Lateral (A) and skyline (B) plain orthogonal radiographs of the right knee demostrate no bone abnormalities. The soft tissue mass (white arrow) is best seen on the skyline radiographic view.

Figure 2 

This is a preoperative MRI of the right knee. Axial (A) and coronal (D) T1-weighted pre-contrast images show well-circumscribed, hypointense soft tissue lesion adjacent to the lateral patellar retinaculum. The axial PD-weighted imaging with fat suppression (C) image shows a well-circumscribed, marked homogenous hyperintense subcutaneus lesion. Post-contrast axial (B), fat-supressed coronal (E), and sagital (F) T1-weighted images show prominent enhancement of the tumor and a sharp outline.

The patient underwent surgery and complete excision of the tumor was performed. Gross examination revealed a 10×10 mm firm, well-circumscribed, bean-shaped mass with a white-beige cut surface. Histological sections demonstrated a solid tumor composed of intersecting fascicles of mature smooth muscle cells surrounding vascular structures (Figure 3A). The smooth muscle cells showed no cellular atypia, and mitotic figures were rare. Immunohistochemical analysis showed diffuse positivity for smooth muscle actin (SMA) (Figure 3B). After the operation, her symptoms disappeared.

Figure 3 

The tumor is composed of well-differentiated smooth muscle cells and blood vessels ((A), H&E; 200). Immunohistochemical staining for SMA shows positive reaction in smooth muscle bundles ((B)×200).


Vascular leiomyomas or angioleiomyomas are benign subcutaneus tumours that originate from the smooth muscles of blood vessels. They commonly influence the lower extremities, but they seldom affect the knee [1, 2]. Females are more likely to be affected than males; vascular leiomyomas generally occur in the third or fourth decads [2, 3]. Angioleiomyomas are generally seen in the deep layers of the dermis or in the subcutaneus tissue. Histologically, angioleiomyomas consist of smooth muscle bundles, vascular channels, and a thin fibrous capsule.

Morimoto defined three subtypes: solid or capillary, cavernous, and venous [3, 4]. Solid is the most frequent, three times as common as in females and typically seen in the lower extremities. The cavernous subtype is more common in males than females and involves the head and upper extremities [4, 5]. The most characteristic complaints are pain and tenderness. A painful subcutaneus mass in the lower extremities is the typical finding in the solid histological subtype.
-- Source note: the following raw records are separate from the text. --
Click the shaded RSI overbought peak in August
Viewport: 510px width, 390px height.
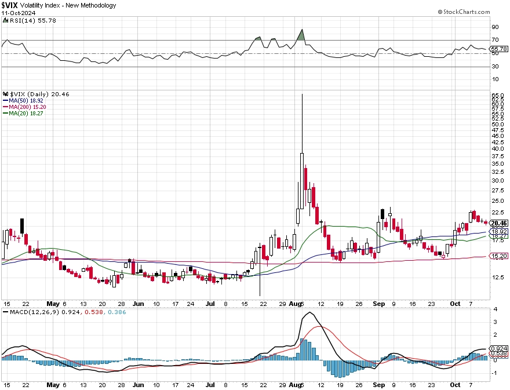pyautogui.click(x=302, y=35)
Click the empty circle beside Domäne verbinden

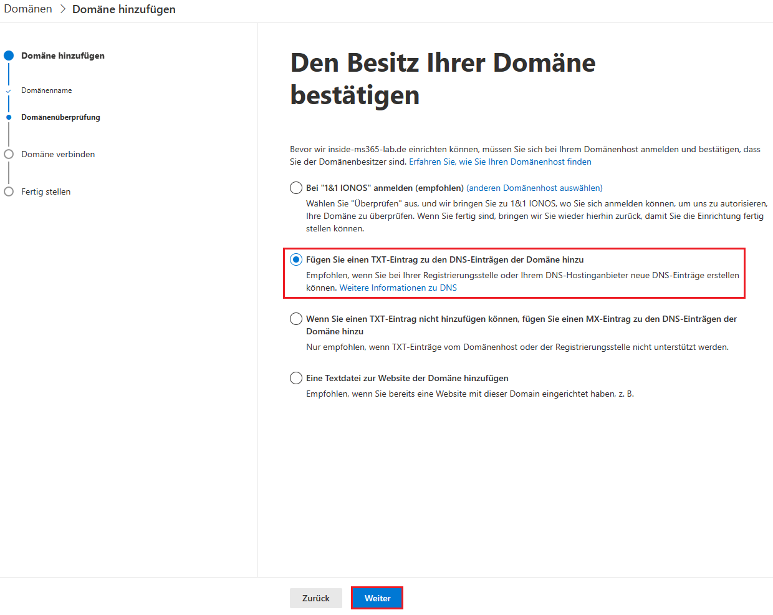[x=9, y=154]
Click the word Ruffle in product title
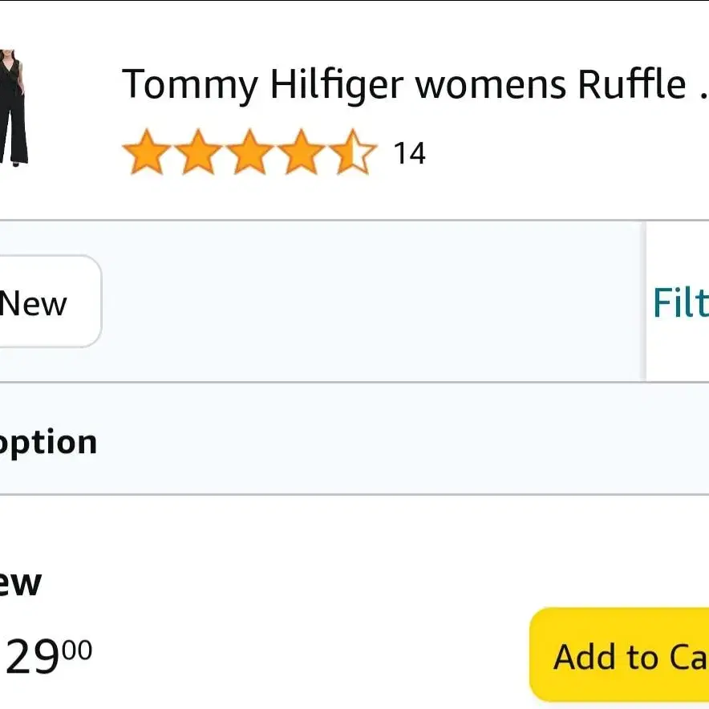 632,84
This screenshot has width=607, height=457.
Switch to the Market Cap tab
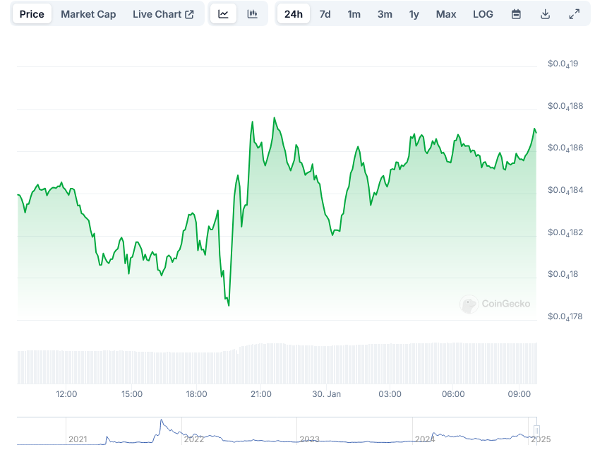88,14
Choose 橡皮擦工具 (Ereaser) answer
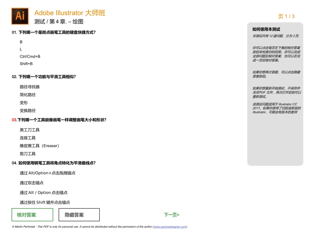316x237 pixels. pos(39,146)
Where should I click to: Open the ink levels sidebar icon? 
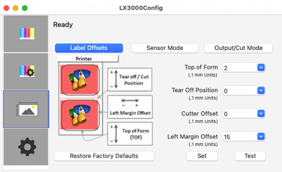coord(26,34)
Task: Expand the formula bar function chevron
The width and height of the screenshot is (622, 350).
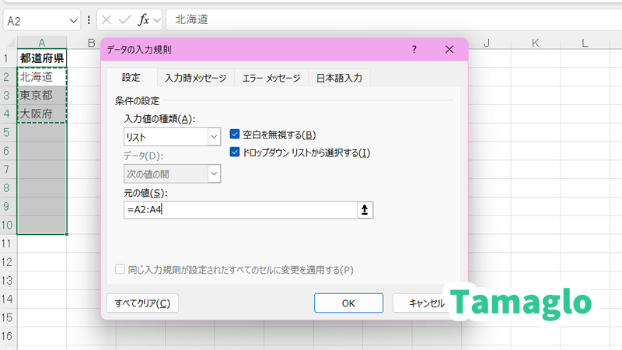Action: (x=157, y=19)
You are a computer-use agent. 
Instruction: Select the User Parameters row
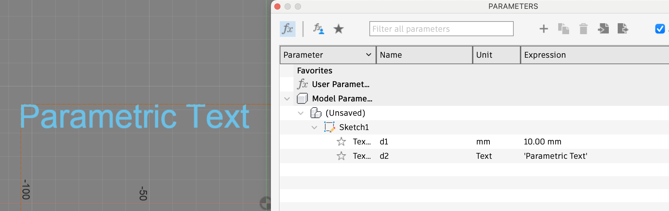[x=340, y=84]
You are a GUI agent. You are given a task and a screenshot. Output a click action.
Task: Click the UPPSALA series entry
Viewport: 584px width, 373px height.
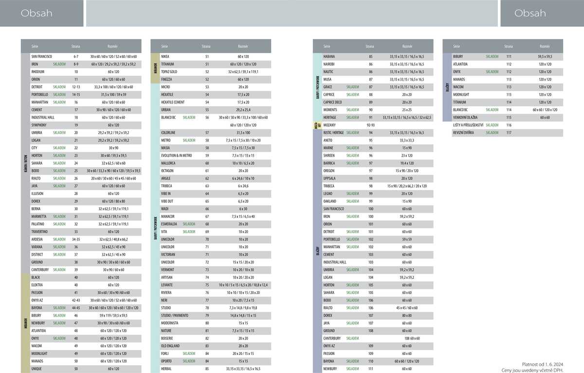(x=330, y=178)
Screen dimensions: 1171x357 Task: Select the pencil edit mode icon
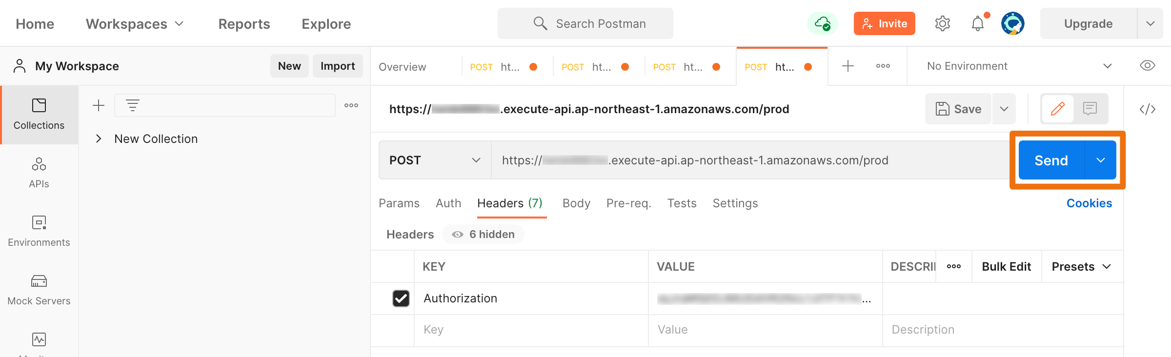[1058, 108]
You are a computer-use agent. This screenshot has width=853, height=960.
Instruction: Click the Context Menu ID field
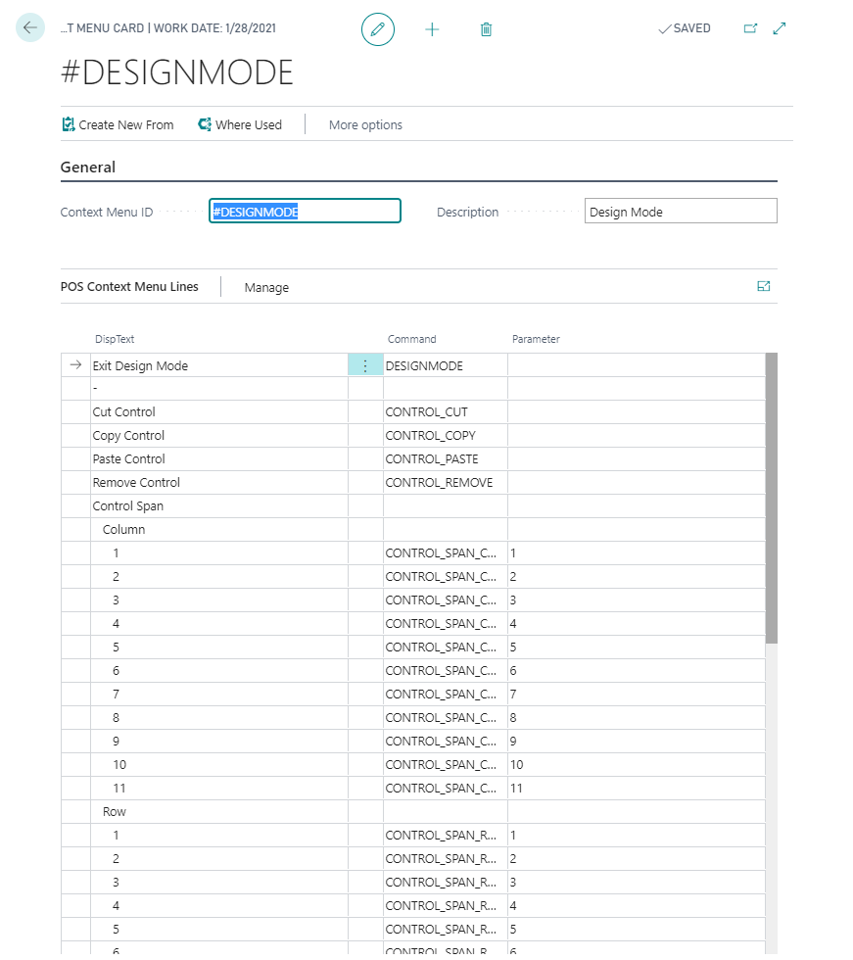pos(305,212)
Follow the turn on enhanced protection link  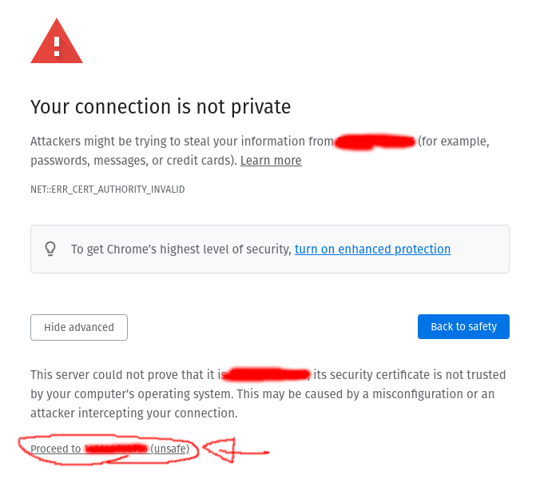click(x=372, y=250)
Differential diagnoses of a leiomyoma are glomus tumor, hemangiomas, angiolipoma, ganglion, schwannoma, giant cell tumor, neurilemoma, traumatic neuromas, and eccrine spiradenoma [4]. Small malignant lesions cannot be excluded by clinic or MRI alone.

Ultrasound remains the first-line imaging tool to confirm the presence of a mass lesion and its solid nature. MRI is the best choice for imaging because it can better delineate the lesion and define its relationship to the adjacent structures. Hwang et al. defined that hyperintens areas on T2-weighted MR images show the smooth muscle and numerous vessels in vascular leiomyomas [6]. The fibrous capsule defined as a hypointense rim on T2-weighted MRI, with contrast it has marked enhancement that shows its vascular origin [4, 5, 6, 7].
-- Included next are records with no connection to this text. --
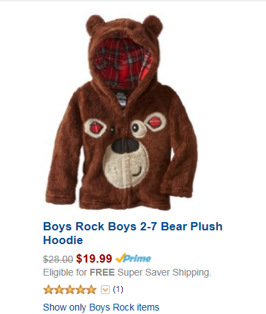Viewport: 266px width, 314px height.
Task: Click the five-star rating icons
Action: (70, 289)
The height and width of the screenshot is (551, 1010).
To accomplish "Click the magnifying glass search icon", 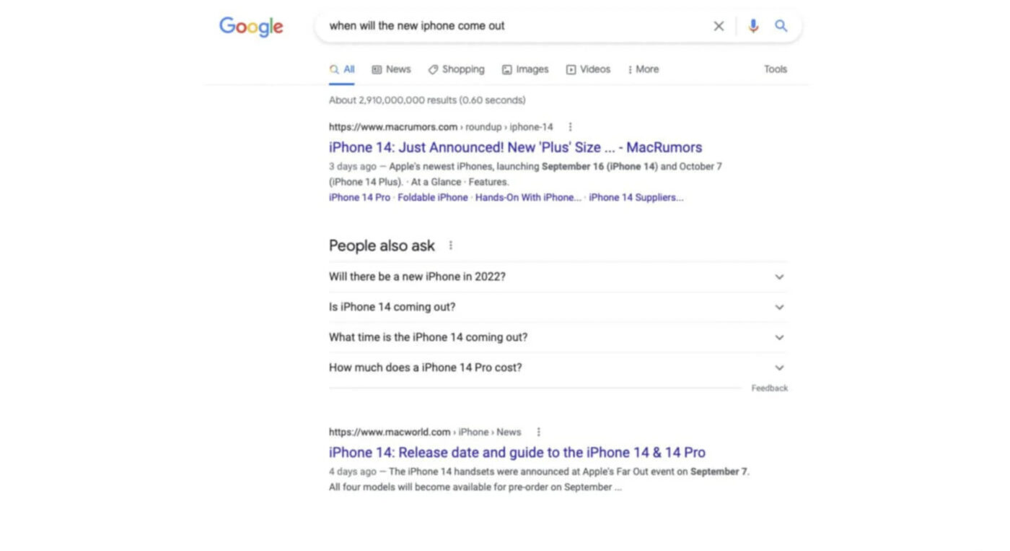I will click(x=781, y=25).
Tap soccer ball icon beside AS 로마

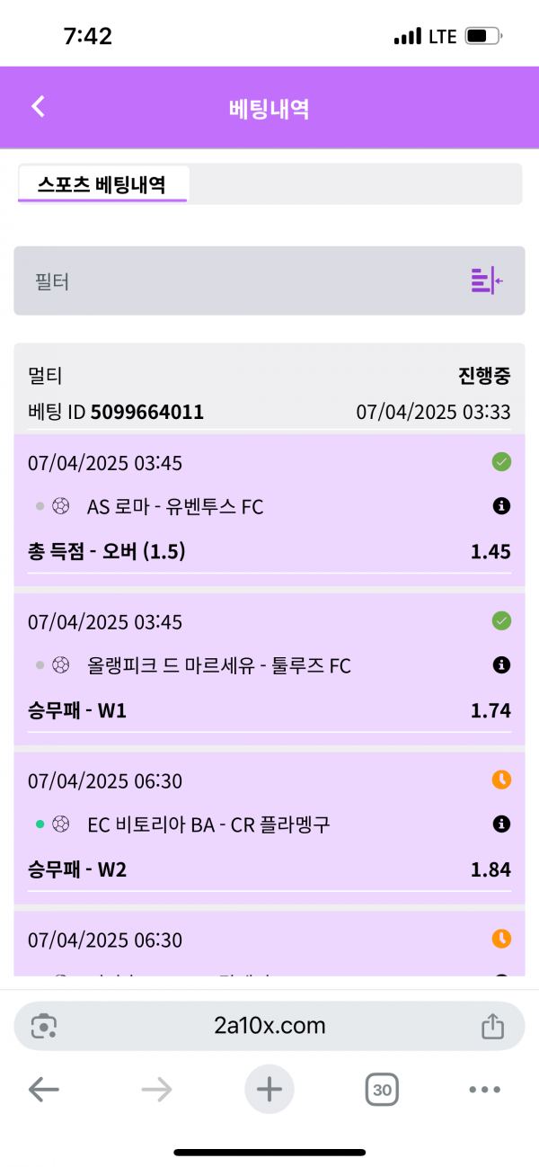pos(61,507)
In conclusion, when a painful subcutaneus swelling in lower extremities is seen, vascular leiomyoma must be kept in mind for the differential diagnosis. MRI is the best choice for imaging that can delineate the lesion and define its relationship to the adjacent structures, allowing better pre-excisional planning.

Leiomyomas are not often considered in the differential diagnosis by radiologists due to their rarity. They are usually well-circumscribed, sharply outlined, homogenous, and show prominent enhancement. Typical imaging and clinical findings of a tumor are important clues for an accurate and early diagnosis.

Competing Interests

The authors declare that they have no competing interests.